Cerpen | Tante Susi
Pukul 22 WIB. Malam merangkak larut. Sebelum aku menutup pintu gerbang rumah sepulang kerja, tanpa sengaja mataku mengarah pandang ke pintu gerbang tetanggaku. Aku terpana: Tante Susi, wanita paruh baya dengan dandanan make up tebal dan gincu merah menyala baru saja masuk ke mobil Fortuner hitam yang menjemputnya.
Sebenarnya aku tak akan kepo seandainya baru sekali saja aku menjumpai pemandangan seperti ini. Tetapi setiap berpapasan di jam yang sama, aku melihat hal yang sama. Tante Susi selalu berangkat di saat malam mulai pekat.
Di saat para pekerja pulang ke rumah, ia justru baru mengawali kesibukannya di luar. Dan, cara berdandannya itu, menggoda. Selain make up tebal, pakaian yang dikenakan pun berpotensi mengalihkan pandang mata lelaki.

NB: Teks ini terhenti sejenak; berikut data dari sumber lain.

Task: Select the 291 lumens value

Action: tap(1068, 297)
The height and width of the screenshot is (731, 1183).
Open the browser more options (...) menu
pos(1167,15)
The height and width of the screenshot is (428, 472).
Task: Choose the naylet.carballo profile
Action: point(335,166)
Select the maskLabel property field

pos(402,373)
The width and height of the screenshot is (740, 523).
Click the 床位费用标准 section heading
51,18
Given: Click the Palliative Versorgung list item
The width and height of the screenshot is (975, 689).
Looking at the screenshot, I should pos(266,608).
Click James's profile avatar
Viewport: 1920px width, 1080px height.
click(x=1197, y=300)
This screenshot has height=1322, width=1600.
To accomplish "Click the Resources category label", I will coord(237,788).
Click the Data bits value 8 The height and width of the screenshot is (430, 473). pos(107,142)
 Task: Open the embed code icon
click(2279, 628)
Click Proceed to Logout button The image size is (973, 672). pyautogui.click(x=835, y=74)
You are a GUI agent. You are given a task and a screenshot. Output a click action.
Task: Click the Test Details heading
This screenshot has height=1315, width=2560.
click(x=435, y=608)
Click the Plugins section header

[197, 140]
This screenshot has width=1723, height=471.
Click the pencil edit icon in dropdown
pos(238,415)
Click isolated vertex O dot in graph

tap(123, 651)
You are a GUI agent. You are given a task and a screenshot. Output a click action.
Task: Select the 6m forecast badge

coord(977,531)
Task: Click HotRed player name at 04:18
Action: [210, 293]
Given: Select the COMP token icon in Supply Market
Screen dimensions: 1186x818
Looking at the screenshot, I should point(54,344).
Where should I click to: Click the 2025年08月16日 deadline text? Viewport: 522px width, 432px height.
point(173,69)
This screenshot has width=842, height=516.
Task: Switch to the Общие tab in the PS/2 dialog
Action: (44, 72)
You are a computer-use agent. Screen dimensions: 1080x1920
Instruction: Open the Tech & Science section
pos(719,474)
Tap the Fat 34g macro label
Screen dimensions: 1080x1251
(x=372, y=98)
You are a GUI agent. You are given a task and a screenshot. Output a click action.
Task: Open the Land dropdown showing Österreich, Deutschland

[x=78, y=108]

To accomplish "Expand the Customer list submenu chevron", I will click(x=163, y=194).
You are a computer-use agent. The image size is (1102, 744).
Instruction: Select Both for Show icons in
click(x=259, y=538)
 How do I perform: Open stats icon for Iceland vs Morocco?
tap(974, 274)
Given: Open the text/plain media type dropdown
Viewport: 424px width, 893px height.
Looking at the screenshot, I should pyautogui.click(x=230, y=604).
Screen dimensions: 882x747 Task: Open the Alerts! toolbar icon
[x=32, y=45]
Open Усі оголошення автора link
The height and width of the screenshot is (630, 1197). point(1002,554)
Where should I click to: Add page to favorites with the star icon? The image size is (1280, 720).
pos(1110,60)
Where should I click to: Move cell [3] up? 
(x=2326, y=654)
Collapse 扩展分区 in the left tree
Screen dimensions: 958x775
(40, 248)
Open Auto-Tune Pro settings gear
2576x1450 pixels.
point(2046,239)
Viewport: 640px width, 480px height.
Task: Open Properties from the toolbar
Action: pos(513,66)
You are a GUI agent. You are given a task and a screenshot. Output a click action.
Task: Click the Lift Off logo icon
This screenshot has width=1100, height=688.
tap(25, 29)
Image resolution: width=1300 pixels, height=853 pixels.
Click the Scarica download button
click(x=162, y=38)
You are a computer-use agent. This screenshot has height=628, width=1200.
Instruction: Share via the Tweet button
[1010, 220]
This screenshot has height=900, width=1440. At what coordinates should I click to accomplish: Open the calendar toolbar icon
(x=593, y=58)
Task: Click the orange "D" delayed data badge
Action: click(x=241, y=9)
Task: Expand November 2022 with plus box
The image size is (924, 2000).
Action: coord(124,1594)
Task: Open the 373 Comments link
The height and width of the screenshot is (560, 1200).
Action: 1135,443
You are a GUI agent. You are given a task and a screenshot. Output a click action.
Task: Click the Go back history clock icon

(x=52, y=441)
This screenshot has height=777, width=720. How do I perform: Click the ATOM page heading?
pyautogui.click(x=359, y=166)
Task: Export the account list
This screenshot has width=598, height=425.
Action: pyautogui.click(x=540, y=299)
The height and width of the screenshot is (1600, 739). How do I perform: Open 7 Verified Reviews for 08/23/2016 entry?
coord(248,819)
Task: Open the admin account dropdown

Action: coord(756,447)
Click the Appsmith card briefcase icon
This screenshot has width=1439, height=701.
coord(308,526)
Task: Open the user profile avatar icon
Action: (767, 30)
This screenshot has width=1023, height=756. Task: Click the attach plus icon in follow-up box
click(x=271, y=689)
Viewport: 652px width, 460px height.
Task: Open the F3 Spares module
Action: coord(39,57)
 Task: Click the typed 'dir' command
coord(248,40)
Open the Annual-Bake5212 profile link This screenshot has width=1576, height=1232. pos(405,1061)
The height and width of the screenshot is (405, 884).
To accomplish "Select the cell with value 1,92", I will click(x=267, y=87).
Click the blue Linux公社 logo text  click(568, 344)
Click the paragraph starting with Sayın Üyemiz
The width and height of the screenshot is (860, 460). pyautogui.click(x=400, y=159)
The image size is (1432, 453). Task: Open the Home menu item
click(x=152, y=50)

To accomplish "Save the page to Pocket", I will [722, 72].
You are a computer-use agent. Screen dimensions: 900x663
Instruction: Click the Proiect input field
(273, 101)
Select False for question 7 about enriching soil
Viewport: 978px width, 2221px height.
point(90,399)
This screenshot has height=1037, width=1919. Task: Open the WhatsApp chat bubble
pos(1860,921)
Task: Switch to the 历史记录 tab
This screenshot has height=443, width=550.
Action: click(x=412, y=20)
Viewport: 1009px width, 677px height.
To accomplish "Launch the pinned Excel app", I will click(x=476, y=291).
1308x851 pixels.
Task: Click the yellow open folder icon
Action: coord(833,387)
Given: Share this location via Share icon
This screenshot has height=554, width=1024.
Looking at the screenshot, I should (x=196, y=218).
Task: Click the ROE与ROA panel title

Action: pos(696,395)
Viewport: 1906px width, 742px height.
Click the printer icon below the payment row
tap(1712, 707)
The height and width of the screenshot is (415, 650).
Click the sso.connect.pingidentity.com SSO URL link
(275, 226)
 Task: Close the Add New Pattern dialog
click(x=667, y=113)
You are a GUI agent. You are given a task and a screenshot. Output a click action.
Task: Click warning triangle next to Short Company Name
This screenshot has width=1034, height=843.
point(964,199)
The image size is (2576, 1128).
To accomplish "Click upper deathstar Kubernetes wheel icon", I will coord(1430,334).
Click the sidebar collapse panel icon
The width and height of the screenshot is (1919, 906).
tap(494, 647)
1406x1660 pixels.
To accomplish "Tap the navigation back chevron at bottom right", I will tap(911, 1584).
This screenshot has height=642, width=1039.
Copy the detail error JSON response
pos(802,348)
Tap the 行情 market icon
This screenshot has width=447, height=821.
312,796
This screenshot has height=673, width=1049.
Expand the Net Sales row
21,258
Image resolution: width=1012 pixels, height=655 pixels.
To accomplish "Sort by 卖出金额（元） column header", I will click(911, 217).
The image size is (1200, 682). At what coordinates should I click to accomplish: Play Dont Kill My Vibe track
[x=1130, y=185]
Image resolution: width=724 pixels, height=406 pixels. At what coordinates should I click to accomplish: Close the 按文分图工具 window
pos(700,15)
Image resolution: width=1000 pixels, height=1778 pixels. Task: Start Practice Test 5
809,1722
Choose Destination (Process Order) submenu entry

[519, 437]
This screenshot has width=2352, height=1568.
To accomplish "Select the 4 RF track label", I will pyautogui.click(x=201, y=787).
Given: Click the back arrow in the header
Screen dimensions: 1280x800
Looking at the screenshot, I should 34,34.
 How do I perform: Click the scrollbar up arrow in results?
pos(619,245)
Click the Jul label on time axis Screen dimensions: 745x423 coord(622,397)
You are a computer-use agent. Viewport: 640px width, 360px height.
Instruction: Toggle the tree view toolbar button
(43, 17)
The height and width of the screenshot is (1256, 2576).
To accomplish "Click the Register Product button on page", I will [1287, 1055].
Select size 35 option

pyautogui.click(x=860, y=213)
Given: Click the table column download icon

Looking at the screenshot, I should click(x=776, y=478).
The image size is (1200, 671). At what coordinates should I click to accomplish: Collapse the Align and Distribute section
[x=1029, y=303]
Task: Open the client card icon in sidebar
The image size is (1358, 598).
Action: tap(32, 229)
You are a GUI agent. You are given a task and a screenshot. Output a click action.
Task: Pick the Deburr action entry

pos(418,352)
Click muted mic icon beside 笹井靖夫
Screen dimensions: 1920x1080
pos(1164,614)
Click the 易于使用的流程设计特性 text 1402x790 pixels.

Aku mulai khawatir kalau-kalau ia menggoda suamiku. Secara jarak, rumah kami berdekatan. Andaikan saat suamiku sedang sendiri di rumah dan menjumpai tante Suci dengan penampilan seperti ini….? Ah, aku tak ingin menambah kekhawatiran dengan terus memikirkannya. Tapi tak bisa.
Sempat kulihat sosok lelaki berbadan tinggi besar di belakang kemudi mobil itu. Cara lelaki itu menatap tante Susi, dan gestur tubuh tante Susi saat bercakap dengan lelaki itu terasa bukan seperti pertemanan biasa.
Bagaimana tante Susi menyambut si lelaki membuatku bertanya-tanya dan menimbulkan hasrat ingin tahu makin menggebu.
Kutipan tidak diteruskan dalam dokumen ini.